Sepotong Senja di Danau Semayang yang Selalu Terkenang dan Terbayang

By Utomo Priyambodo, Jumat, 18 Agustus 2023 | 18:00 WIB
Lima orang pemudi atau remaja putri dari Desa Pela sedang menampilkan tari jepen di Tanjung Tamanoh pada suatu senja yang indah.] (Josua Marunduh)

Nationalgeographic.co.id—"Saat matahari sedang terbenam, tinggalkan apa pun yang sedang Anda lakukan dan saksikanlah." Begitulah petuah Mehmet Murat Ildan, seorang dramawan, novelis, dan pemikir besar asal Turki.

Petuah itu sebaiknya Anda turuti. Ikuti. Lakukan. Apalagi jika Anda sedang berada di Tanjung Tamanoh pada suatu senja yang merekah. Senja pada hari Selasa terakhir di bulan Juli 2023.

Nikmatilah betul momen senja itu sebelum Anda kembali ke Jakarta. Sebelum Anda berkubang lagi dengan kemacetan jalan yang disesaki polusi.

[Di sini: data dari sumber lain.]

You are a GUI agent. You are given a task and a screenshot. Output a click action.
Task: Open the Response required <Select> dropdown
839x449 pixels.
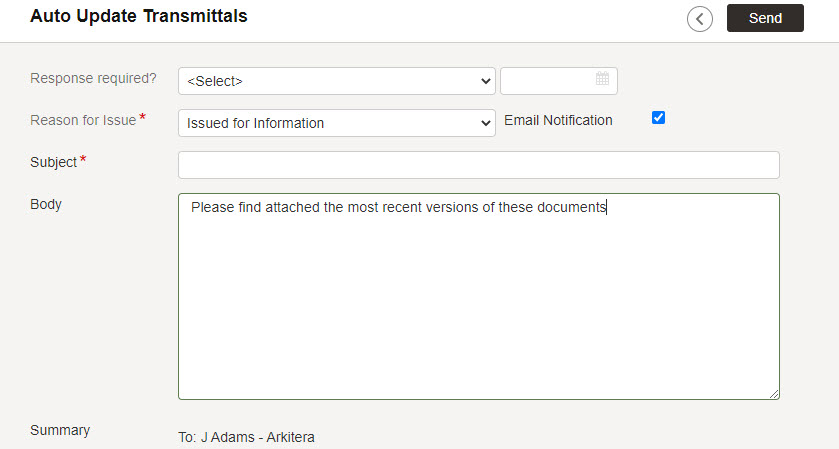click(337, 81)
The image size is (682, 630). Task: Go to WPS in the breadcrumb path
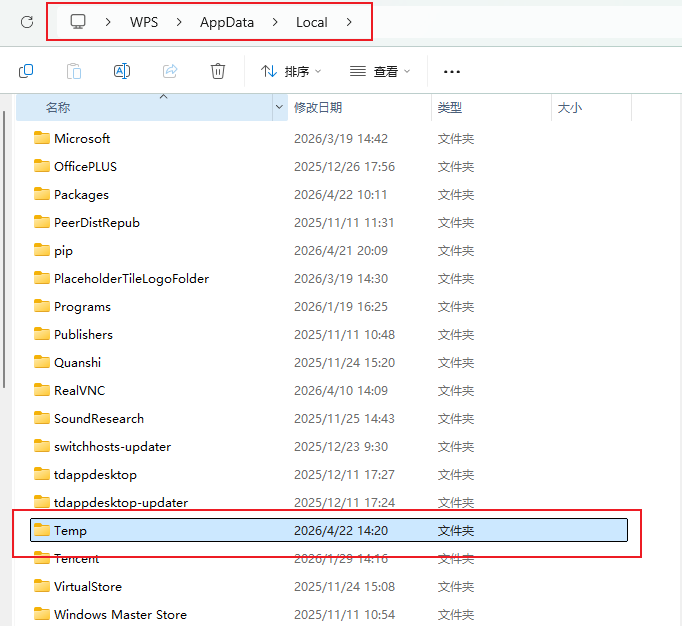click(x=144, y=21)
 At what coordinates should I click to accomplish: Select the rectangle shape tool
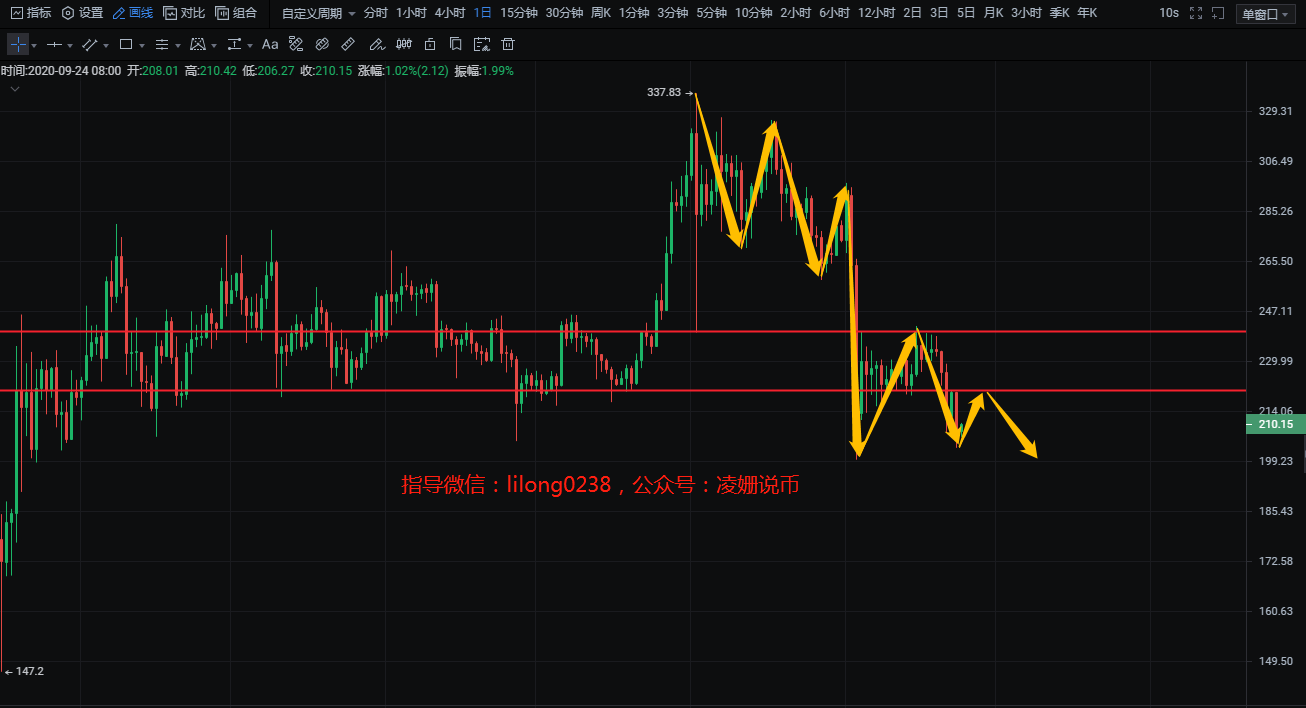[x=126, y=45]
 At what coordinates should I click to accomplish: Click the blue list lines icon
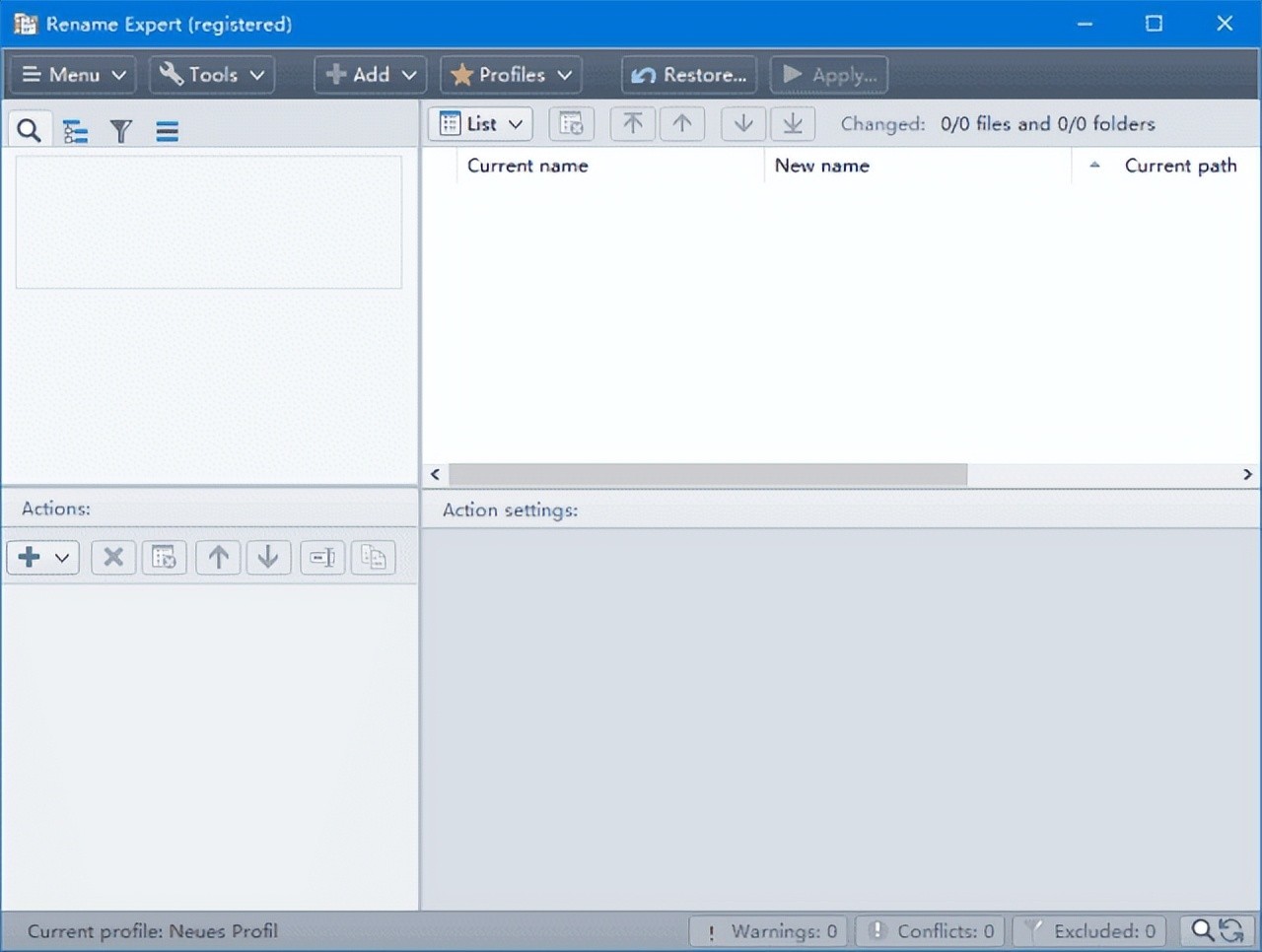coord(167,131)
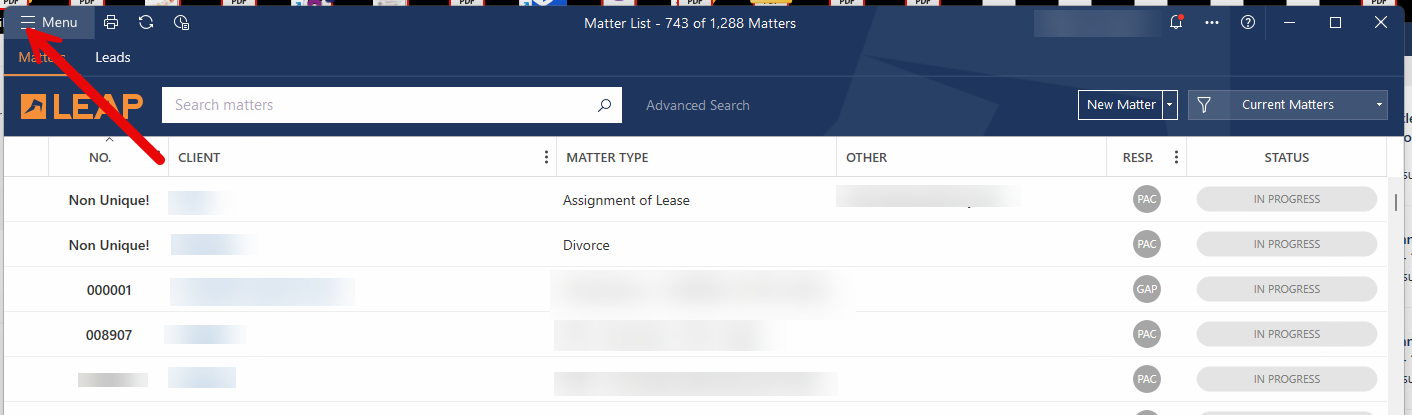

Petang itu, misalkan Anda sedang mengunjungi tanjung tersebut, mungkin Anda sedang berdiri atau duduk santai di tanah berumput. Persis di hadapan Anda, ada bentangan air Danau Semayang. Danau terbesar kedua di Kalimatan Timur itu punya luas sekitar 13.000 hektare dan kedalaman circa 3,5 meter.

Di Tanjung Tamanoh saat itu, Anda baru saja menyaksikan penampilan tari jepen. Tarian khas suku Kutai yang banyak dipengaruhi oleh kebudayaan Melayu dan Islam.

Lima pemudi dari Desa Pela memeragakan tarian tersebut. Di sisi lain, lima pemuda dari desa yang sama sedang membunyikan nada-nada musik khas Kutai sebagai pengiring tarian. Gerakan tari jepen yang ditampilkan bercerita tentang nelayan yang sedang mencari ikan di danau dengan penuh suka cita dan menggambarkan kebahagiaan nelayan saat panen ikan.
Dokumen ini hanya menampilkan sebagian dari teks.